#### Dataset extract
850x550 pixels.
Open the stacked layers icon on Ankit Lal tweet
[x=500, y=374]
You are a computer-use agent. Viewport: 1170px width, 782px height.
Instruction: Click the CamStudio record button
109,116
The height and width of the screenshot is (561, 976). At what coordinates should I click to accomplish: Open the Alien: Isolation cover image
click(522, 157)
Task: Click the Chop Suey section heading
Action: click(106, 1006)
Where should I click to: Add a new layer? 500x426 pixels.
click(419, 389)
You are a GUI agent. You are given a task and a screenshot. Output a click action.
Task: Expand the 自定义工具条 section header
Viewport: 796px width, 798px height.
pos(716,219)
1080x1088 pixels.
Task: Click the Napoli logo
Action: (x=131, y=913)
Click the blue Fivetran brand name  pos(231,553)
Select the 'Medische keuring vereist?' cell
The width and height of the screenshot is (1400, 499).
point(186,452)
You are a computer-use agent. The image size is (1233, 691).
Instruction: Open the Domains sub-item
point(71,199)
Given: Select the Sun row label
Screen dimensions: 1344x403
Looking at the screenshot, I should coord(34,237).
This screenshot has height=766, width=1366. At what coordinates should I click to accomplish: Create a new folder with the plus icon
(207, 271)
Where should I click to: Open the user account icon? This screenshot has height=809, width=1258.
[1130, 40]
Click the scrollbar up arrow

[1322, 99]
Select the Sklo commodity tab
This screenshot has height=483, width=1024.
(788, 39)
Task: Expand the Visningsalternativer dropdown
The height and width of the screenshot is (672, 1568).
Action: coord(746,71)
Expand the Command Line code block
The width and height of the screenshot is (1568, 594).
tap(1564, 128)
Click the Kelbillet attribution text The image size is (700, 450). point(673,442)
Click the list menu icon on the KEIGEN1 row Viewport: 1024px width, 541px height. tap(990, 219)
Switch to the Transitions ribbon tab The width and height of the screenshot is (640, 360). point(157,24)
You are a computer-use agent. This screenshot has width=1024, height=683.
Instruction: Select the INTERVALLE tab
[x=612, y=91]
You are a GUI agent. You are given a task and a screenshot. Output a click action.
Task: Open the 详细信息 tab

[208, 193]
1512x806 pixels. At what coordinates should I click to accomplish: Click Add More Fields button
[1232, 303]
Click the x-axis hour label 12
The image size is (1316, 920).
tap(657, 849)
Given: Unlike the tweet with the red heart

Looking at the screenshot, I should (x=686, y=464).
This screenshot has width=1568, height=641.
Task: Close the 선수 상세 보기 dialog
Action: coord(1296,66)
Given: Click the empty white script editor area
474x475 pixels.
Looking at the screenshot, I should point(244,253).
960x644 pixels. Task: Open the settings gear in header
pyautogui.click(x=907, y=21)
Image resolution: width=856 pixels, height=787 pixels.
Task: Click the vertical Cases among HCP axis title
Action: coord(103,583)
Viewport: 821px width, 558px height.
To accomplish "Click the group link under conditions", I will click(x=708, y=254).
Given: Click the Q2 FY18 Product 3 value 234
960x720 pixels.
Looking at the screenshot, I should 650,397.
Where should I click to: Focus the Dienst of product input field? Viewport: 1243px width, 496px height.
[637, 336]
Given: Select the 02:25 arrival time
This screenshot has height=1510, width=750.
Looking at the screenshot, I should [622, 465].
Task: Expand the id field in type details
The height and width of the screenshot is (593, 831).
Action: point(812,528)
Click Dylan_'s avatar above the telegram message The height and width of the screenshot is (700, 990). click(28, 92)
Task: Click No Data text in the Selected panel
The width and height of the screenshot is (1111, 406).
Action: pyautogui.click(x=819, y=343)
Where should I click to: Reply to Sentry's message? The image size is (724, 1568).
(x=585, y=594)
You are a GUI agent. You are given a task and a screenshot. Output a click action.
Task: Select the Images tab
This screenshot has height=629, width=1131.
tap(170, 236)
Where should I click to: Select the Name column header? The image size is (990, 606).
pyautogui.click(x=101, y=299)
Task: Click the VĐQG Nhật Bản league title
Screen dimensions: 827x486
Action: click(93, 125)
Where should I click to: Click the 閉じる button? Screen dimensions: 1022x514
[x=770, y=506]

#### Exercise details
The required output is an exact retyping of the lines from the one that contains "Viewport: 821px width, 558px height." through the last line of the material above.

#### Result below
Viewport: 821px width, 558px height.
To accomplish "Click the group link under conditions", I will click(x=708, y=254).
Given: Click the Q2 FY18 Product 3 value 234
960x720 pixels.
Looking at the screenshot, I should 650,397.
Where should I click to: Focus the Dienst of product input field? Viewport: 1243px width, 496px height.
[637, 336]
Given: Select the 02:25 arrival time
This screenshot has height=1510, width=750.
Looking at the screenshot, I should [622, 465].
Task: Expand the id field in type details
The height and width of the screenshot is (593, 831).
Action: point(812,528)
Click Dylan_'s avatar above the telegram message The height and width of the screenshot is (700, 990). click(28, 92)
Task: Click No Data text in the Selected panel
The width and height of the screenshot is (1111, 406).
Action: pyautogui.click(x=819, y=343)
Where should I click to: Reply to Sentry's message? The image size is (724, 1568).
(x=585, y=594)
You are a GUI agent. You are given a task and a screenshot. Output a click action.
Task: Select the Images tab
This screenshot has height=629, width=1131.
tap(170, 236)
Where should I click to: Select the Name column header? The image size is (990, 606).
pyautogui.click(x=101, y=299)
Task: Click the VĐQG Nhật Bản league title
Screen dimensions: 827x486
Action: click(93, 125)
Where should I click to: Click the 閉じる button? Screen dimensions: 1022x514
[x=770, y=506]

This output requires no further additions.